Synergistic premalignant effects of chronic ethanol exposure and insulin receptor substrate-1 overexpression in liver

Hepatol Res. 2008 Sep;38(9):940-53. doi: 10.1111/j.1872-034X.2008.00336.x. Epub 2008 Mar 10.


Aim: Insulin receptor substrate, type 1 (IRS-1) transmits growth and survival signals, and is overexpressed in more than 90% of hepatocellular carcinomas (HCCs). However, experimental overexpression of IRS-1 in the liver was found not to be sufficient to cause HCC. Since chronic alcohol abuse is a risk factor for HCC, we evaluated potential interactions between IRS-1 overexpression and chronic ethanol exposure by assessing premalignant alterations in gene expression.

Methods: Wild-type (wt) or IRS-1 transgenic (Tg) mice, constitutively overexpressing the human (h) transgene in the liver, were pair-fed isocaloric liquid diets containing 0% or 24% ethanol for 8 weeks. The livers were used for histopathologic study and gene expression analysis, focusing on insulin, insulin-like growth factor (IGF) and wingless (WNT)-Frizzled (FZD) pathways, given their known roles in HCC.

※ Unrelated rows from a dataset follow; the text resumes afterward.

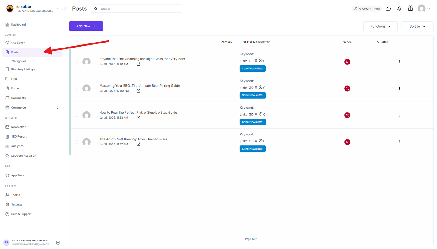Click the logout arrow icon beside user email
Screen dimensions: 437x249
point(58,242)
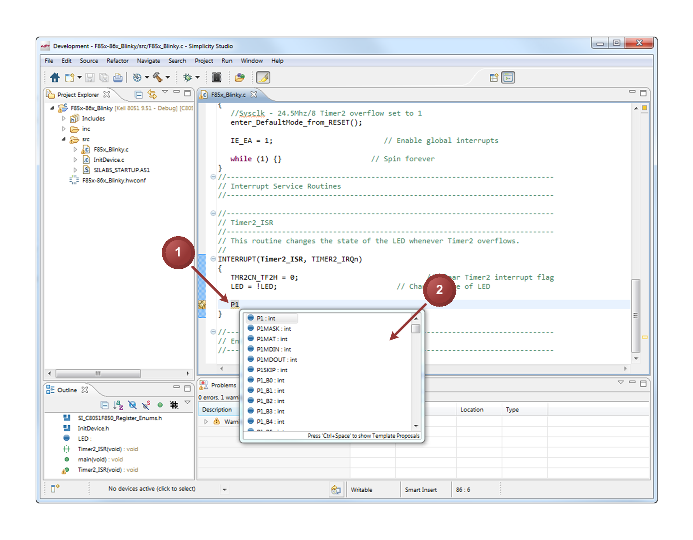Sort Outline members alphabetically
This screenshot has height=540, width=693.
coord(118,405)
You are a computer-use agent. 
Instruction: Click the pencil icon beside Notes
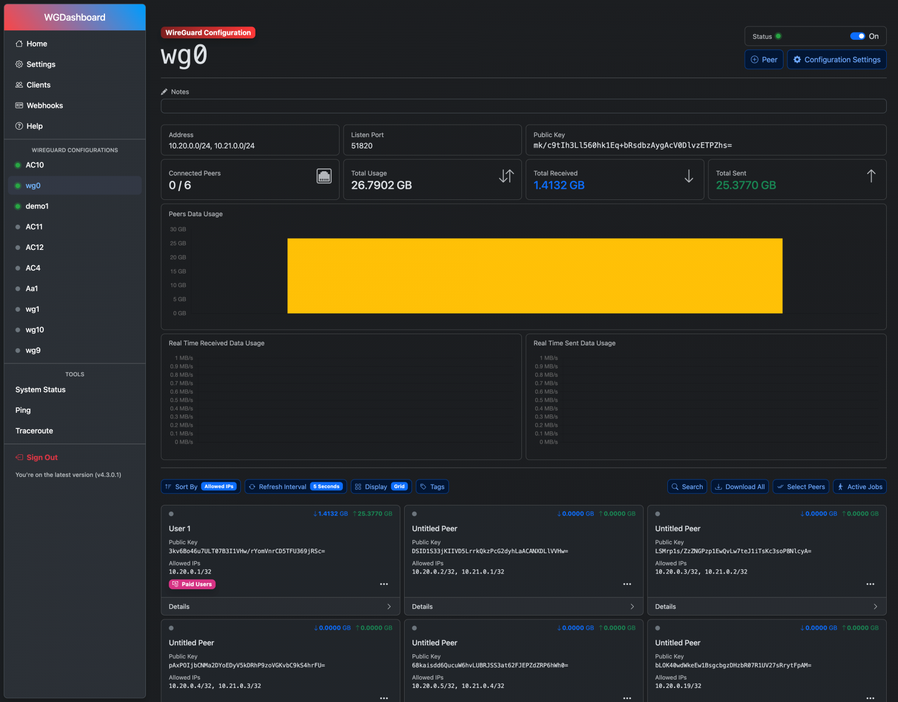click(x=164, y=92)
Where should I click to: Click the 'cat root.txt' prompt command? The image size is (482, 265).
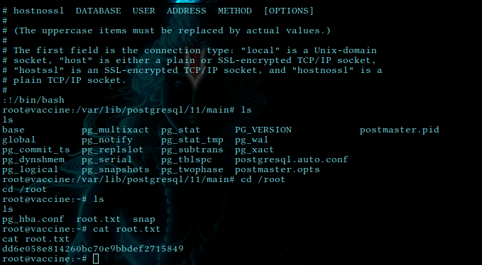coord(126,229)
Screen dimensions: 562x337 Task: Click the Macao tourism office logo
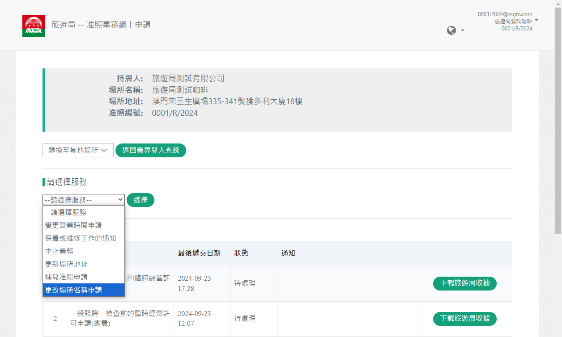coord(33,26)
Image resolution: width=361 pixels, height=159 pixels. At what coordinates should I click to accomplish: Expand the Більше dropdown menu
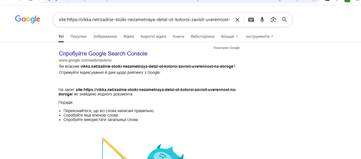(230, 36)
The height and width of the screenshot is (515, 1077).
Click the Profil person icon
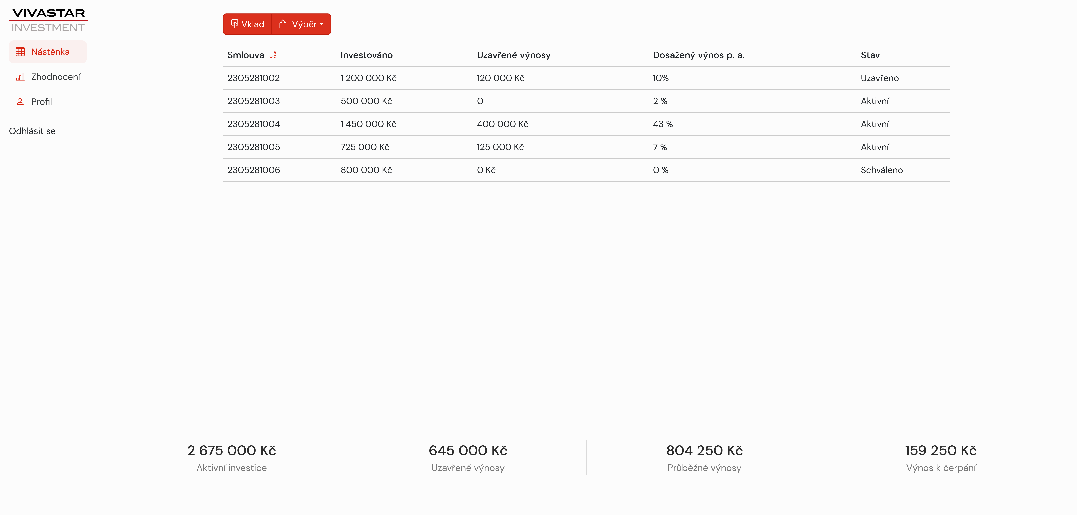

Results: In wt mice, chronic ethanol exposure caused hepatocellular microsteatosis with focal chronic inflammation, reduced expression of proliferating cell nuclear antigen (PCNA) and increased expression of IGF-I and IGF-I receptor. In hIRS-1 Tg mice, chronic ethanol exposure caused hepatic micro- and macrosteatosis, focal chronic inflammation, apoptosis and disordered lobular architecture. These effects of ethanol in hIRS-1 Tg mice were associated with significantly increased expression of IGF-II, insulin, IRS-4, aspartyl-asparaginyl beta hydroxylase (AAH), WNT-1 and FZD 7, as occurs in HCC.

Conclusion: In otherwise normal liver, chronic ethanol exposure mainly causes liver injury and inflammation with impaired DNA synthesis. In contrast, in the context of hIRS-1 overexpression, chronic ethanol exposure may serve as a cofactor in the pathogenesis of HCC by promoting expression of growth factors, receptors and signaling molecules known to be associated with hepatocellular transformation.